The McGill Clinical Innovation Competition (CLIC) was launched five years ago by the Faculty of Medicine and Health Sciences to inspire innovative thinkers to conceive and develop promising ideas with the potential to have a direct and positive impact on healthcare. To date, over 35 forward-thinking start-ups have received expert services and support from this annual competition, thanks to the generosity of sponsors and partners in the McGill innovation ecosystem.

“I believe that the McGill CLIC is a great opportunity for professionals and students from different backgrounds to work together. Health sciences, business and engineering can utilize the expertise and viewpoints of each stakeholder to generate new ideas and solutions to improve patient care and save lives,” says McGill alumna, Marika Zelenka Roy, BEng’61, who established two prizes in partnership with CODE LiFE The Montreal General Hospital Foundation.

AFX Medical won the Marika Zelenka Roy Innovation Prize at the 2022 McGill CLIC. This award recognizes the best solution to an unmet clinical need for the care of a patient with the highest likelihood of success in being translated.

Neuropsychiatrist Simon Ducharme, MD, Associate Professor in the Department of Psychiatry at the Douglas Mental Health University Institute and The Neuro (Montreal Neurological Institute-Hospital), is one of the co-founders of AFX Medical, created to leverage artificial intelligence (AI) for the development of products that improve clinical care in brain disorders. He explains how innovative deep learning methods can be used to develop algorithms that will detect and track brain metastases on magnetic resonance imaging (MRI) with a high degree of accuracy.

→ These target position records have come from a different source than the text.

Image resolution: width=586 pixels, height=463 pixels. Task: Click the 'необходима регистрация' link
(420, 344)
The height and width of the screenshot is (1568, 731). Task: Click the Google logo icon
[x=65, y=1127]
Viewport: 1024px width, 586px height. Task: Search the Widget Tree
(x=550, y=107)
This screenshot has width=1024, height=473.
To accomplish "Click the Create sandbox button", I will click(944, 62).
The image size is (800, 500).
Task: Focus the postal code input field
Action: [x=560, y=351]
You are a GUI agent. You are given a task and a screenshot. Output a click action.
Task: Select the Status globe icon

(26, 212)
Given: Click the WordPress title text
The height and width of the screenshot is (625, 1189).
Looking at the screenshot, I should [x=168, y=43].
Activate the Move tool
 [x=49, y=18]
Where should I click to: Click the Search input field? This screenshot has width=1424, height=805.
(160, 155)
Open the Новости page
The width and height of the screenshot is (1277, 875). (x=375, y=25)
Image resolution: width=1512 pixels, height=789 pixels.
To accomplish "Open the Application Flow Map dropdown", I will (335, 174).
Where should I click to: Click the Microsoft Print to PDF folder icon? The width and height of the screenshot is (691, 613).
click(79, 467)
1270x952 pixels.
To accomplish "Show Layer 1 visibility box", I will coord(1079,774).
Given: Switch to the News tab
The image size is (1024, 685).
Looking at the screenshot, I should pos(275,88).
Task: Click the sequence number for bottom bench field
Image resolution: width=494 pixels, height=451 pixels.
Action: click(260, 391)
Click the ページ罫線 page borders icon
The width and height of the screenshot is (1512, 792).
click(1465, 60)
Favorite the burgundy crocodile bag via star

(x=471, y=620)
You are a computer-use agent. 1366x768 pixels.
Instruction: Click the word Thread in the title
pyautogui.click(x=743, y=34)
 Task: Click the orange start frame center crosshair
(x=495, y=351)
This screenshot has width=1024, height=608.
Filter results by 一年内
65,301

What clinical need does your solution aim to solve and why is this important?

In the field of radiology, early detection of small anomalies like cancerous lesions on MRI scans is an important component of the daily activity of radiologists. When it comes to brain imaging and cancer patients, radiologists are asked to read MRI scans at different times of the patient’s care: at first to identify potential cancerous lesions in the brain, including brain metastases that come from a primary cancer in another organ that has spread to the brain, then to follow-up on those lesions after they have been treated (either locally or systemically).

One patient can have numerous brain metastases in his/her brain (more than a dozen) and the challenge radiologists face is to detect all the brain metastases without missing any—in particular the small ones, smaller than a pea—and to be able to assess their evolution (like their size) over time, after the patient has received treatment. This task is time-consuming and error-prone.

We are proposing a software solution that will help the radiologists to automatically detect and measure all the metastases. This software is considered a medical device and will provide the radiologists with the brain metastases characteristics, like their number, size and localization in the brain. That information will be a support for better treatment decisions and tracking of those lesions between treatment sessions.

 What led you to develop this concept? 

In the field of medical imaging research, there are a lot of advanced technologies and new methods being published by peers, but those new techniques almost never reach clinicians in real life. This creates a feeling of frustration as you don’t understand how—even though the research is flourishing, with dozens of articles being published on promising new lesion detection tools—no actual products are being put on the market.

At AFX Medical, we have medical advisors working with cancer patients, and this need for better cancerous brain lesion detection (especially smaller lesions), and their follow-up across time, has been raised as a major problem in need of a technical solution.

How will your clinical solution change or impact patient care?

By allowing clinicians to automatically detect smaller lesions and track them over time, they will select more appropriate treatment plans for their patients, such as more local radiation therapy treatments that have fewer side effects than less specific whole brain radiotherapy treatment plans. We further hope that his product will lead to less repeated interventions on the patients due to missed metastases. Overall, our solution aims to offer a better treatment course for cancer patients and reduce workload for doctors.

What resources offered by CLIC and the McGill ecosystem did you find particularly helpful, or are you most excited about, with respect to developing your concept?

We are looking forward to growing our network of clinicians and potential research partners within the McGill ecosystem to keep developing our products.

AFX Medical is currently working in “virtual office” mode, and the office and meeting space at the Clinical Innovation Platform (offered as part of the CLIC prize package) is a nice option for us to have when it comes to gathering the team.

What are some of your plans moving forward?

We are in the final steps to finish our first software prototype and we are planning to test it in a “real life” clinical setting to assess its performances and clinical value. We are confident that our solution will help radiologists to be even better at detecting small brain metastases, allowing them to choose the best treatment for their patients while saving time.

Moving forward, we are also getting ready to submit our product to the health regulatory authorities to get approval in order to start offering our product to the market.

What advice would you give to aspiring clinical innovators?

One of the most important pieces of advice is to be well aware of the clinical reality and to listen carefully to potential users’ opinions and feedback. It is easy to develop a product that might end up being too complex or not useful to healthcare professionals even though its technology is revolutionary.

Overall, patience and tenacity are key, along with the ability to acknowledge when it is time to shift direction or gears.